No matter if you're a tourist or a native San Antonian, you could easily lose yourself in Market Square. Hey, it's not a bad thing, don't be ashamed.

Across from Milam Park lies a three-block outdoor plaza filled with the sights, sounds and cuisine reflective of old Mexico – one of the most famous outdoor markets in the country, according to Frommer's.

More than 100 shops, galleries and stalls occupy areas known as El Mercado and Farmers Market Plaza. Browse curio shops with everything from hand-embroidered Mexican dresses and hats to musical instruments and decorations.

Shopkeepers play a variety of Mexican music, adding to the atmosphere.

Most of the shops, such as Old Mexico Imports, a fixture here since the 1960s, remain family-owned.

"This is all I've known," shop owner Michael Herrejon said matter-of-factly.

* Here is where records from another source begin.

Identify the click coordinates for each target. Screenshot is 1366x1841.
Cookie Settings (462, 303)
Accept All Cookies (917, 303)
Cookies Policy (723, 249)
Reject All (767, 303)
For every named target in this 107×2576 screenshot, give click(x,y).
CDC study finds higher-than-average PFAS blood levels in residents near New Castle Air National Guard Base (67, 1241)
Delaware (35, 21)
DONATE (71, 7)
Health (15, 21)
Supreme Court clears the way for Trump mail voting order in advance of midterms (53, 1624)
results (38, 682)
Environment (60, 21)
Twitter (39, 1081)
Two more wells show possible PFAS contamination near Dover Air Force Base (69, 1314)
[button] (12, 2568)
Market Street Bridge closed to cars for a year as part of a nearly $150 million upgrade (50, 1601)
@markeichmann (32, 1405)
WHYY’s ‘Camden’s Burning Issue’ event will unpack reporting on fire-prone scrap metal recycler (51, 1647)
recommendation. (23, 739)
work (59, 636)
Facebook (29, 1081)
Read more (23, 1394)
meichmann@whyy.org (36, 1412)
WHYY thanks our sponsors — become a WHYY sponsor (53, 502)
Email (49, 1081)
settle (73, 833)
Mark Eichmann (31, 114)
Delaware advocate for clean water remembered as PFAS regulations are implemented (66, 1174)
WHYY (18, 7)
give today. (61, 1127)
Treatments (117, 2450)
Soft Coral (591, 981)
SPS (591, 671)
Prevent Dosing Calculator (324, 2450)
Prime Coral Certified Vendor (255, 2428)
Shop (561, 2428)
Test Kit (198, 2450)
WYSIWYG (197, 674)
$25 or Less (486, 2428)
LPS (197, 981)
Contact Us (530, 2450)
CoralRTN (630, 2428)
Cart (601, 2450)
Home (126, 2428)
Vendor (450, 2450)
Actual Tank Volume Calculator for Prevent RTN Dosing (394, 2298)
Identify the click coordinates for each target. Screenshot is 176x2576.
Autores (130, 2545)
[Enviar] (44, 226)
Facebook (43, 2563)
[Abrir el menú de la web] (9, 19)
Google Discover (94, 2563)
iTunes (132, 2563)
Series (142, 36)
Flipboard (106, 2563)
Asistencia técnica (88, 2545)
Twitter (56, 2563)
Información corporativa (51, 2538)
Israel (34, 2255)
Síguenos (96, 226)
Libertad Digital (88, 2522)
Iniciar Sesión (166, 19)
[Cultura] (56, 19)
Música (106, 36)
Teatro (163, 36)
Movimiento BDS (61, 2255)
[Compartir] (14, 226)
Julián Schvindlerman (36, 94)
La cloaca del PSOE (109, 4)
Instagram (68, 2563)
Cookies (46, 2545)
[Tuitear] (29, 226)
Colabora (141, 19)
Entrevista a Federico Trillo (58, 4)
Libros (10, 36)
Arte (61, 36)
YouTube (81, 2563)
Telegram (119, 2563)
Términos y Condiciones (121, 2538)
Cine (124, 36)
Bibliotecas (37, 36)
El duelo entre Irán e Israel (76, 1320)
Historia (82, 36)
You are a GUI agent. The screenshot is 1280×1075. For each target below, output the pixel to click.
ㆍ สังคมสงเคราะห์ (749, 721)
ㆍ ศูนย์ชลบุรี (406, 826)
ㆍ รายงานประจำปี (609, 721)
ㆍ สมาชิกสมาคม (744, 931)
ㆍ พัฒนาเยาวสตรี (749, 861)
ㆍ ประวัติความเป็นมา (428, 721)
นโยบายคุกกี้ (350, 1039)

Hungry patrons may visit the food court or an assortment of food booths. Just outside are traditional Tex-Mex spots like La Margarita Restaurant and Oyster Bar (120 Produce Row)and Mi Tierra Café and Bakery (218 Produce Row).

Adorned with Christmas lights and other decorations, Mi Tierra is open around the clock. It's a spot popular with tourists, locals celebrating a special milestone and late-night partygoers seeking a pre-bedtime meal. Mariachi musicians stroll around and offer to play a few tunes for willing diners.

Market Square buzzes with even more activity on weekends and in certain seasons. Artists and live musicians, food and beverage booths and outdoor family activities bring in big crowds during Fiesta and Easter, as well as around Cinco de Mayo, Halloween and Christmas.

Texas A&M University-San Antonio's Educational and Cultural Arts Center sits within the Market Square plaza area. Its presence as the former Museo Alameda, lined by colorful walls, complements the adjacent restaurants and shops.

Merchants such as Herrejon acknowledge that some individuals may see Market Square as a tourist trap. But he feels it offers something more.

"People are fascinated with Hispanic and Mexican culture. They appreciate that this place has some charm of old Mexico," he said.